Saíram da galeria pela porta norte. O entardecer estendia-se, morno e claro, sobre as colinas estriadas pelos sulcos do arado e os telhados da Vila de Thwil, e ainda sobre a baía para além desta. Ali pararam a conversar e Risco disse:

— É claro que isso foi já há muito tempo. Desde que foi nomeado Arquimago, não tem feito grande coisa. Nunca fazem. Limitam-se a ficar em Roke a vigiar o Equilíbrio, penso eu. E agora já está muito velho.

— Velho? Com que idade?

— Oh, quarenta ou cinqüenta.

— Já o viste?

— Claro que já o vi — proferiu Risco secamente. O real idiota parecia ser também um realíssimo esnobe.

— Muitas vezes?

— Não. Ele está quase sempre sozinho. Mas quando cheguei a Roke vi-o, no Pátio da Fonte.

— Foi onde eu falei hoje com ele — disse Arren.

O seu tom de voz levou Risco a encará-lo e logo a dar-lhe uma resposta mais completa.

— Foi há três anos. E eu estava tão assustado que, para falar a verdade, nem sequer olhei bem para ele. Claro que eu era muito novo. Mas é difícil ver as coisas distintamente naquele sítio. O que eu recordo melhor é a sua voz… e a fonte a correr. — E, após um momento, acrescentou: — E ele tem mesmo o sotaque gontiano.

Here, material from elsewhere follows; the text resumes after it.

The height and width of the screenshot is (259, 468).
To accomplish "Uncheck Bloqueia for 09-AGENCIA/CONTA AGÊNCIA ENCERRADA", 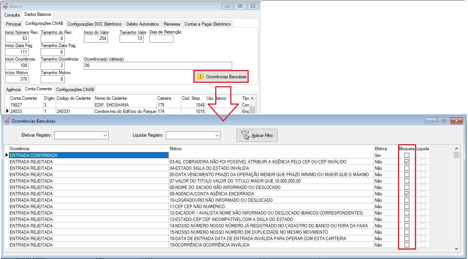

— Se eu fosse capaz de falar com dragões na língua deles — comentou Arren — pouco me havia de importar com o meu sotaque.

Perante isto, Risco voltou a olhá-lo com alguma aprovação e perguntou:

— Vieste aqui para entrar na escola, príncipe?

— Não. Trazia uma mensagem do meu pai para o Arquimago.

— Enlad é um dos Principados da Realeza, não é?

— Enlad, Ilien e Way. Havnor e Éa, em tempos, mas a linhagem dos descendentes reais desapareceu nessas terras. Ilien traça a descendência desde Gemal Nascido-do-Mar através de Maharion que foi Rei de Todas as Ilhas. Way, desde Akambar pela Casa de Xélieth. Enlad, a mais antiga, desde Morred através do seu filho, Serriadh e da Casa de Enlad.

Arren recitou estas genealogias com um ar sonhador, como um erudito capaz de, enquanto disserta, ter a mente voltada para outro assunto.

— Achas que veremos de novo um rei em Havnor durante a nossa vida?

— Nunca pensei muito nisso.

— Em Ark, onde eu nasci, as pessoas pensam nisso. Sabes, agora, desde que a paz foi estabelecida, fazemos parte do Principado de Ilien. E foi há quê, há dezessete ou dezoito anos que o Anel da Runa do Rei foi devolvido à Torre dos Reis, em Havnor. As coisas ainda andaram melhor por um bocado, nessa altura. Mas agora estão pior que nunca. Já era tempo de haver outra vez um rei no trono de Terramar que empunhasse o Signo da Paz. As gentes estão fartas de guerras e assaltos, de mercadores que exorbitam nos preços e de príncipes que exorbitam nos impostos, e de toda a confusão de poderes sem regra. Roke guia, mas não pode governar. A Harmonia está aqui, mas o Poder devia estar nas mãos de um rei.